Sydney’s Mardi Gras Film Festival: Celebrating 25 Years of LGBTQIA Cinema

With Sydney’s annual Mardi Gras parade approaching faster than a pink bus filled with Redbull the city is abuzz with excitement and party preparations. But why wait until March when you can start the party now?

Image credit: Australian Pride Network

Not that we need reminding, but it’s been a big year for Sydney’s LGBTQIA community. On top of marriage equality finally becoming a reality we’ve had same-sex proposals in Parliament, front-page weddings that were a long time coming, and Mardi Gras turns 40! If these achievements and milestones aren’t something to get excited about than I don’t know what is.

It seems that Lisa Rose, newly appointed director of Queer Screen is on the same train of thought and has pulled out all the stops to make sure that this year’s Mardi Gras Film Festival is as fabulous a celebration of the LGBTQIA community as anyone could want. Celebrating its 25th anniversary, Queer Screen have a spectacular lineup of diverse features, short films, and documentaries that cover everything from indigenous drag queens to vampires.

“Because it’s our 25th anniversary and the 40th anniversary of Mardi Gras, we wanted to do a thing where we looked back, looked at the present, and looked forward as well.”

Australia has always had a special relationship with queer cinema. It might seem like a case of strange bedfellows if you can imagine a Crocodile Dundee type in bed with a drag queen, but a large part of our cinematic history is built on stories that are different and unashamed. Haters may hate, but they can’t deny that there’s a bold and enduring quality about the films that make up our repertoire.

Picnic at Hanging Rock. Image credit: Tabakalera

Some of our most acclaimed and celebrated movies flourish on our relationship with queer cinema – Picnic at Hanging Rock (1975), for example. Peter Weir’s film about a group of young ladies that mysteriously go missing in the outback is more than a critically acclaimed genre piece. The homosexual subtext might have been considered sly back in the day, but modern audiences relish in the open and natural depictions of blossoming attraction amongst teenaged girls in same-sex schools. Similarly, Bruce Beresford’s The Getting of Wisdom (1978) follows Weir’s formula: depicting same-sex attractions as unthreatening byproducts of teenage curiosity and –through the use of a period setting- intimating that it’s nothing new.
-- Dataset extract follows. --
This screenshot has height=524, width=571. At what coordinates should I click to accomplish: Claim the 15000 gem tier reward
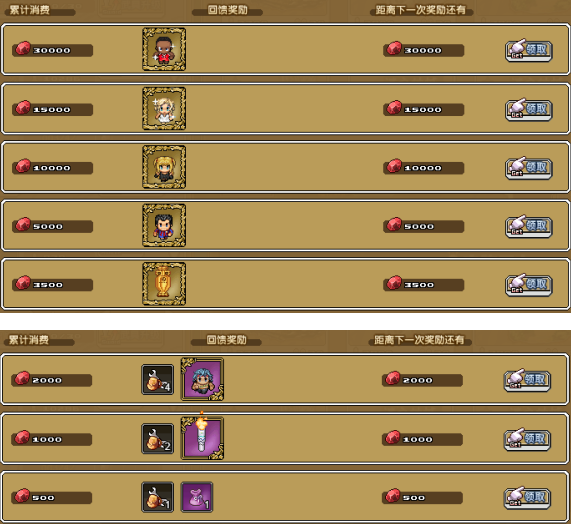(x=529, y=109)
Considering that the ‘70s and ‘80s were a time of liberation and celebration in Australia’s history –especially for the arts- is it so shocking that a number of classic movies were expressions of queer cinema? The LGBTQIA community has been a significant part of our cultural identity for decades and this is what Queer Screen is celebrating with a screening of Desert Hearts (1986) and Witches and Faggots, Dykes and Poofters (1980): a behind the scenes look at Sydney’s first Mardi Gras in 1978, a retrospective showcase of the best Australian queer short films of the last 25 years, and a discussion panel of Queer Screen’s 25 Top Films of All Time.

The Adventures of Priscilla Queen of the Desert. Image credit: Rocky Music

It’s not surprising that most people think Australia’s relationship with queer cinema started in the ‘90s with the arrival of Priscilla Queen of the Desert (1994). The iconic comedy about two drag queens and a transgender woman travelling across the Aussie outback is one of our most internationally recognised films. Director Stephan Elliott not only depicted the lives and struggles of members of the LGBTQIA community –Hugo weaving’s character was based on Sydney drag queen Cindy Pastel – he brought queer cinema into the mainstream. Priscilla opened a lot of doors, despite only showing one facet of the LGBTQIA community it gained a cultural acceptance and even encouragement of queer cinema. Thanks to the opportunities afforded by the big pink bus, we now have a rich repertoire of LGBTQIA movies that cover all sorts of stories from gender transition (52 Tuesdays, 2014) to straight guys playing it gay to take advantage of tax laws (Strange Bedfellows, 2004).

The proud, vibrant, and accepting culture in these movies is not just what we look forward to every Mardi Gras: it’s one of the more attractive parts of Australia’s cultural identity and should be showed off more often. Queer Screen is doing just that with a number of diverse films that “look at the present” makeup of LGBTQIA cinema from the mainstream: Love, Simon (2018) a film about a closeted boy cyberspace-crushing on a schoolmate, to the niche: The Carmilla Movie (2017) a sequel to the Canadian vampire web series.

Love, Simon. Image credit: WS Tale

As to “looking to the future”, well if the last 25 years are anything to go on then the future of LGBTQIA cinema is so bright we’re going to need designer shades. As more queer cinema is absorbed by Australian audiences then that part of our cultural identity will continue to grow and become more confident and beautiful.